### DESCRIPTION OF THE TASK
List every line of the records below that contains the string "width", copying each line in full.

──────── SUPPLIED DATA ────────

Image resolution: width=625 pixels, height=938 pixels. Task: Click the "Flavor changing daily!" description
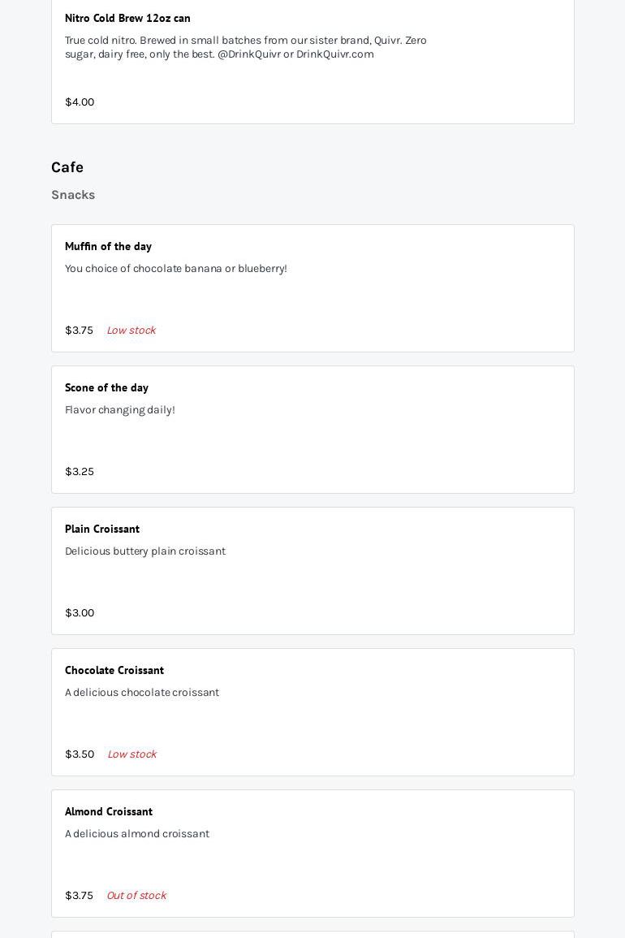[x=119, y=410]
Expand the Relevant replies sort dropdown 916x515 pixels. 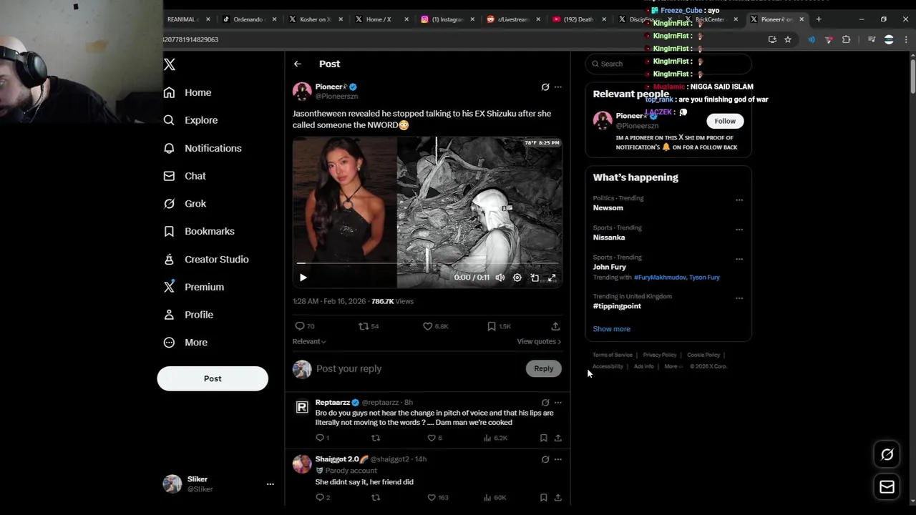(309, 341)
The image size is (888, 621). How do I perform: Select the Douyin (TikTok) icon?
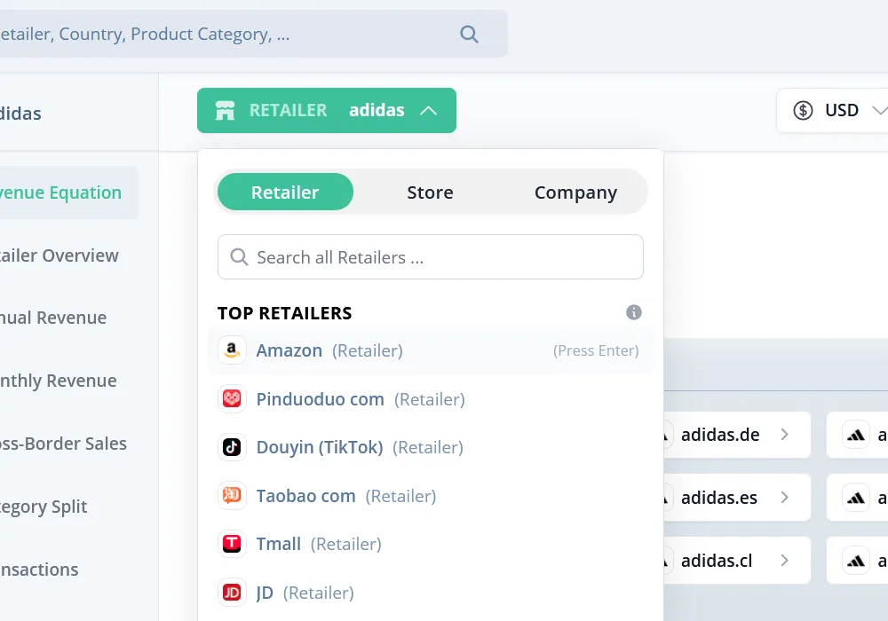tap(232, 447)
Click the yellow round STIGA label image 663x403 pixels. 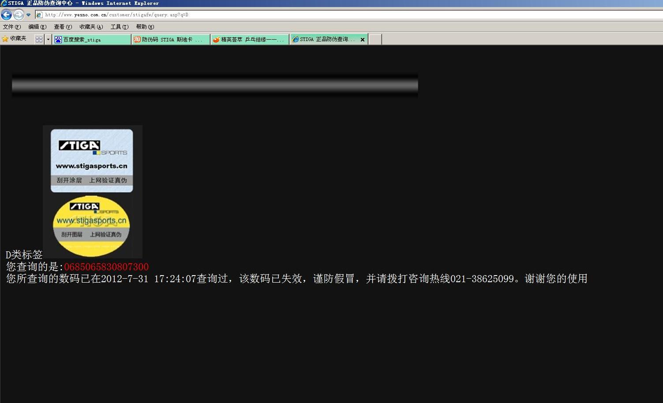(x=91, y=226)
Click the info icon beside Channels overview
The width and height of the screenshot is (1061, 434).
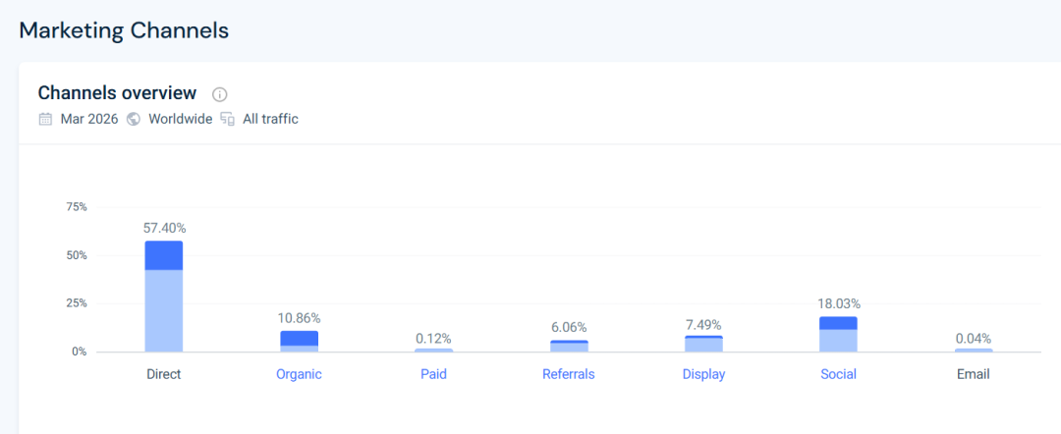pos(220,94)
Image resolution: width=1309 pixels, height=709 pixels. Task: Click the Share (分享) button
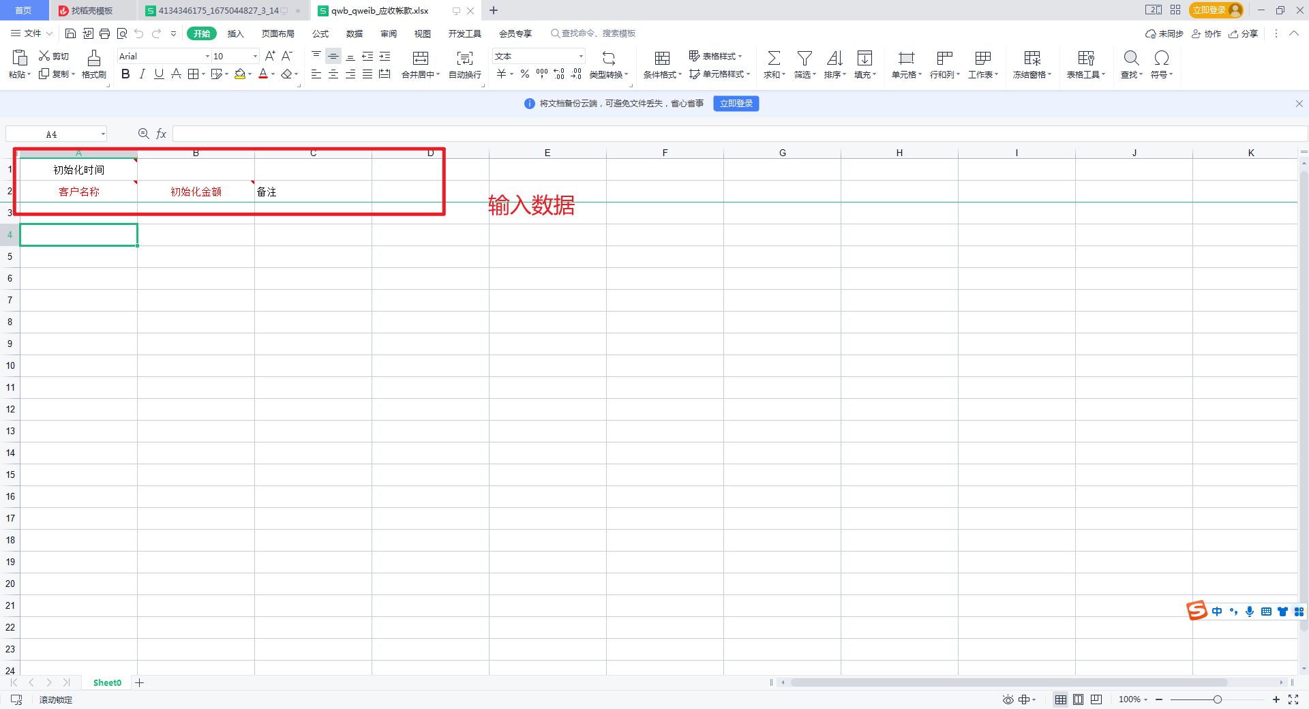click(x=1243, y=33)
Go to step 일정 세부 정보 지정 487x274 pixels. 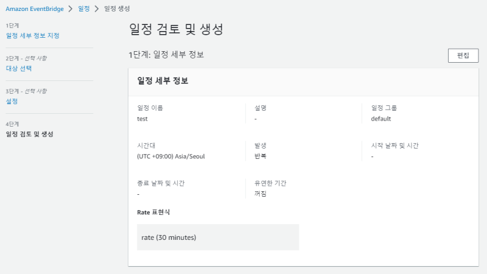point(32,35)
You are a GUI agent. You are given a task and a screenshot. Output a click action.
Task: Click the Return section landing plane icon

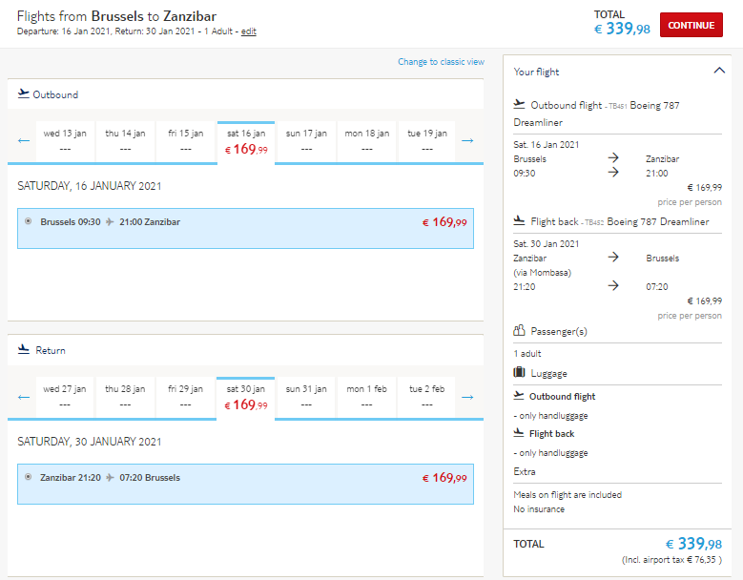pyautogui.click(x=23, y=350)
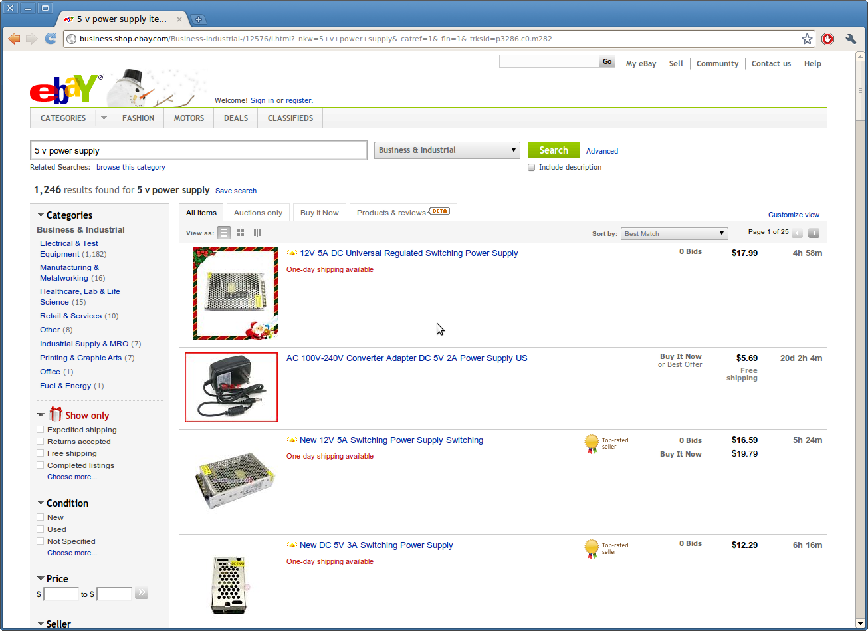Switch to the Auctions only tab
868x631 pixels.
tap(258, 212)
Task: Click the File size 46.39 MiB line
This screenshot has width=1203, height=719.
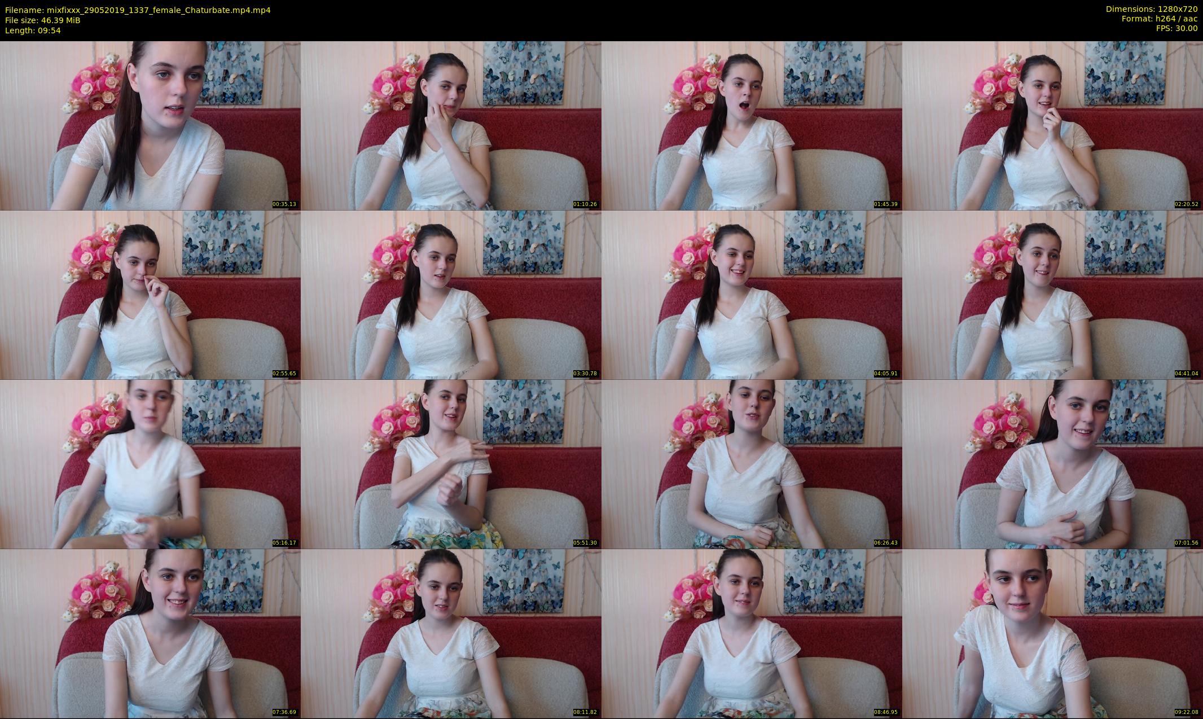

────────

### SOLUTION
Image resolution: width=625 pixels, height=938 pixels. Task: Click the "Flavor changing daily!" description
The width and height of the screenshot is (1061, 434).
Image resolution: width=1309 pixels, height=709 pixels. Task: Click the Share (分享) button
This screenshot has width=1203, height=719.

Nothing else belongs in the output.